This report describes intellectual disability, autosomal dominant, CAMK2-related, which includes several syndromic forms of intellectual disability associated with genes that encode subunits of calcium/calmodulin-dependent protein kinase II (CaM kinase II, CAMK2). CAMK2 is a ubiquitous serine/threonine protein kinase that is abundant in the brain and has key roles in synaptic plasticity, learning, and memory. A single Drosophila gene, Dmel\CaMKII, is orthologous to four CAMK2 genes in human, two of which are implicated in intellectual disability (MIM:617798, FBhh0000868; MIM:617799, FBhh0000869). Classical loss-of-function mutations, RNAi targeting constructs, alleles caused by insertional mutagenesis, and amorphic alleles created by targeted recombination have been generated for Dmel\CaMKII.

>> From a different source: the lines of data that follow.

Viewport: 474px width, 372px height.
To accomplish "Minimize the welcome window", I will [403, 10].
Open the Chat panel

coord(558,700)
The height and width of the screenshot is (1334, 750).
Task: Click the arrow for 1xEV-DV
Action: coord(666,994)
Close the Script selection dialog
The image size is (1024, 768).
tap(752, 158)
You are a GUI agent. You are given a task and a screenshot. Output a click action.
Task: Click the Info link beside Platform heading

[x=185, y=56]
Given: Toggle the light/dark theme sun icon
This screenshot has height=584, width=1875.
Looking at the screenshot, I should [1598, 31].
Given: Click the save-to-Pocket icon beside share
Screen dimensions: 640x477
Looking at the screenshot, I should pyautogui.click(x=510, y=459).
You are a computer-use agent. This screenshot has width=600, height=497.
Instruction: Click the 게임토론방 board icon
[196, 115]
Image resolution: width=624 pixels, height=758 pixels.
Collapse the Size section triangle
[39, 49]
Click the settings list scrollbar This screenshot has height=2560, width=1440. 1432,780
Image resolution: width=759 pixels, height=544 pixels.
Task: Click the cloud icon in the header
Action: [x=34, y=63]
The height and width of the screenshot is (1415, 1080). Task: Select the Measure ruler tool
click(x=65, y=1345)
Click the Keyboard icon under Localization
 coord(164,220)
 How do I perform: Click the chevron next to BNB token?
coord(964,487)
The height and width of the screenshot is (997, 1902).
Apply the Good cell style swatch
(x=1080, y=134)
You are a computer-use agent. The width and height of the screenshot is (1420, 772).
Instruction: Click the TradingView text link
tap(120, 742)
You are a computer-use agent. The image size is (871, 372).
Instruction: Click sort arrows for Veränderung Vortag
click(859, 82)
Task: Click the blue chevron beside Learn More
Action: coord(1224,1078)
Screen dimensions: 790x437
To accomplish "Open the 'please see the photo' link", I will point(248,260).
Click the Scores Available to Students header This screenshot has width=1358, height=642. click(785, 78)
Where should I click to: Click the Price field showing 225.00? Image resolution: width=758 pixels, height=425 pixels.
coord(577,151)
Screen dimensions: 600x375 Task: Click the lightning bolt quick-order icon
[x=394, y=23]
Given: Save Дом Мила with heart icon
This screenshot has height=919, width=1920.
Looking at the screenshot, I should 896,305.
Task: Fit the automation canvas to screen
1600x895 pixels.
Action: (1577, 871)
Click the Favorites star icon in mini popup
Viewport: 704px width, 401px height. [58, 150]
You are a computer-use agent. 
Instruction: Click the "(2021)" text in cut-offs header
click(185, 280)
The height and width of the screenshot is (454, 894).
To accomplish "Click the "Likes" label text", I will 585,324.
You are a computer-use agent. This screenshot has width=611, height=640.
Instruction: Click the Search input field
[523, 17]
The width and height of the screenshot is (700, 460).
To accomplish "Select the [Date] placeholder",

UAS constructs of the human genes Hsap\CAMK2A and Hsap\CAMK2B have been introduced into flies, but have not been characterized in the context of this human disease model.
Loss-of-function mutations of Dmel\CaMKII are typically homozygous lethal. Targeted loss of function effected by RNAi results in learning defects, neurophysiology and neuroanatomy defects; targeted expression of an overactive (calcium independent) allele has also been studied. Many physical and genetic interactions have been described for Dmel\CaMKII (see below and in the gene report for CaMKII), including with the fly gene CASK. The human ortholog of Dmel\CASK has also been implicated in forms intellectual disability; see the human disease model report, 'intellectual disability, X-linked, CASK-related' (FBhh0000867). Work done in flies supports a role of CASK in the regulation of CaMKII autophosphorylation.
[updated Aug. 2018 by FlyBase; FBrf0222196]
The CAMK2A and CAMK2B genes encode subunits of calcium/calmodulin-dependent protein kinase II (CaM kinase II, CAMK2), a multifunctional serine/threonine kinase that has critical roles in synaptic plasticity, learning, and memory, including long-term potentiation. CAMK2 is a ubiquitous serine/threonine protein kinase that is abundant in the brain as a major constituent of the postsynaptic density. [from MIM:114078; 2018.08.14]
Many to one: 4 human to 1 Drosophila; the human genes are CAMK2D, CAMK2A, CAMK2B, and CAMK2G.
Many to one: 4 human to 1 Drosophila; the human genes are CAMK2D, CAMK2A, CAMK2B, and CAMK2G.
High-scoring ortholog of human CAMK2D, CAMK2A, CAMK2B, and CAMK2G (1 Drosophila to 4 human). Dmel\CaMKII shares 70% identity and 78-80% similarity with CAMK2D and CAMK2A; it shares 56-63% identity and 63-73% similarity with CAMK2B and CAMK2G.